Recht auf Reparatur? Wie Apple versucht, das neue EU-Gesetz auszuhebeln

Recht auf Reparatur? Wie Apple versucht, das neue EU-Gesetz auszuhebeln 953 375 flustix

HALTUNG MIT BISS

Zum Start der neuen Mehrweg-Angebotspflicht für Essens- und Getränke-Behälter müssen wir nach wenigen Tagen feststellen: Die Sache läuft schleppend an. Das Bemühen der meisten gastronomischen Betriebe, den Kreislauf in Schwung zu bringen, hält sich in Grenzen. Die Nachfrage der Konsument:innen scheint derzeit noch gering. Kein Wunder, wer kauft schon am Hamburger Hauptbahnhof einen Kaffee im Mehrweg-Becher, den er wenige Stunden später in München nicht wieder abgeben kann. Den flustix-Report zum Thema lest ihr hier. Das Fazit verrate ich vorab: Richtiger und wichtiger Schritt, aber es liegen noch viele Meter vor uns.

Im neuen Jahr erwarten wir weitere wichtige Neuerungen. Über die neue Green-Claiming-Verordnung, die den Wildwuchs von ökologischen Slogans („Nachhaltig! Klimapositiv! Mikroplastikfreie Rezeptur!“) regulieren soll, haben wir schon häufiger berichtet (den letzten Stand dazu findet ihr hier). Was 2023 auch noch kommt, ist das Recht auf Reparatur. Ich als gelernter Werkzeugmacher und Kreislauf-Fetischist begrüße diese Entwicklung. Es ist eine Sünde, wenn Waren wegen einer kleinen Macke einfach weggeworfen werden oder ein aufwendig produziertes Smartphone auf dem Müll landet, weil es keine ökonomisch sinnvolle Möglichkeit gibt, einen Akku oder ein Display auszutauschen.

Doch schon jetzt zeichnet sich ab, wie einige Großkonzerne das künftige Recht geschickt, ja sogar frech, umgehen wollen. Eine besonders abstruse Posse liefert Apple dazu ab. Der US-Konzern hat bereits im vergangenen Jahr still und leise einen Self-Service-Reparatur-Store für den europäischen Markt eingerichtet. Dort können Originalteile bestellt, Reparatur-Handbücher gelesen und das notwendige Werkzeug ausgeliehen werden.

Und jetzt wird es absurd.
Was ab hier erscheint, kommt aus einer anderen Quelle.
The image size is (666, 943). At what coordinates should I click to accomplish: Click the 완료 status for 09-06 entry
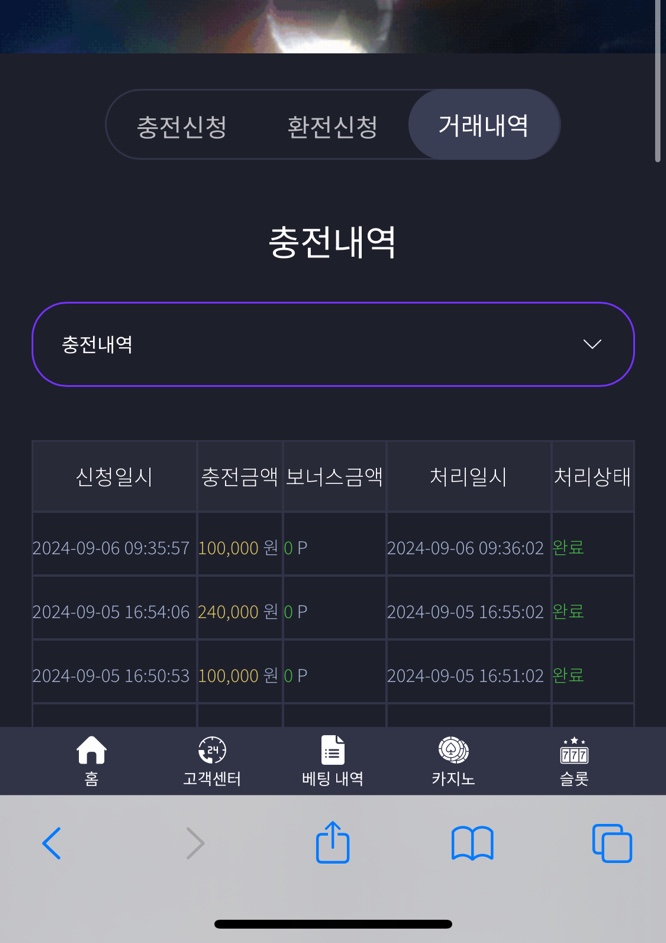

Wer Werkzeug für eine iPhone-Reparatur ausleiht, zahlt dafür nicht nur eine Leihgebühr in Höhe von 59,95 Euro, sondern der muss auch Pfand für das Werkzeug hinterlegen: „In Höhe des vollen Wiederbeschaffungswerts der enthaltenen Werkzeuge.“ Dieser Wiederbeschaffungswert liegt im vierstelligen Bereich: 1.200 Dollar sichert sich Apple in den USA als Autorisierungsbetrag auf der Kreditkarte.
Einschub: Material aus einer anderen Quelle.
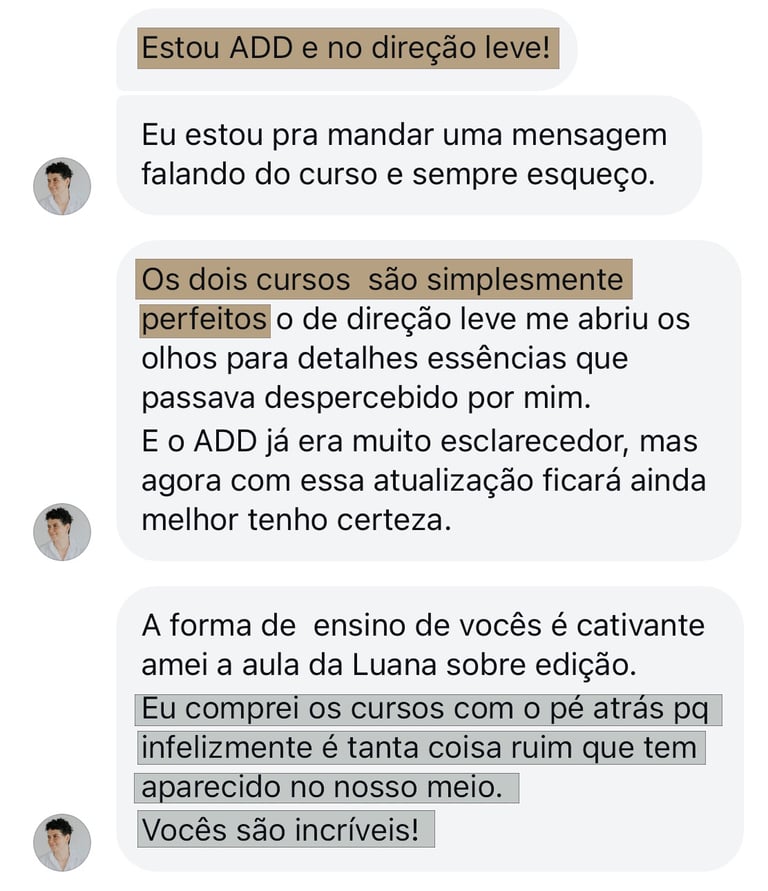
Task: Select the 'Estou ADD e no direção leve!' message
Action: (348, 48)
Dafür bringt Logistikdienstleister UPS zwei Werkzeugkoffer ins Haus, die prall gefüllt sind mit Spezial-Tools. Übereinander gestapelt sind die Boxen 1,20 Meter hoch und wiegen stolze 36 Kilogramm. Damit man die Teile überhaupt bewegen kann, hat Apple sie mit Rollen ausgestattet. Wohl gemerkt – mit den Werkzeugen in diesen mobilen Schränken soll ein Jedermann/frau ein iPhone (15 x 7 Zentimeter, 200 Gramm) reparieren. Stelle selbst ich mir, als gelernter Feinmechaniker, tatsächlich herausfordernd vor.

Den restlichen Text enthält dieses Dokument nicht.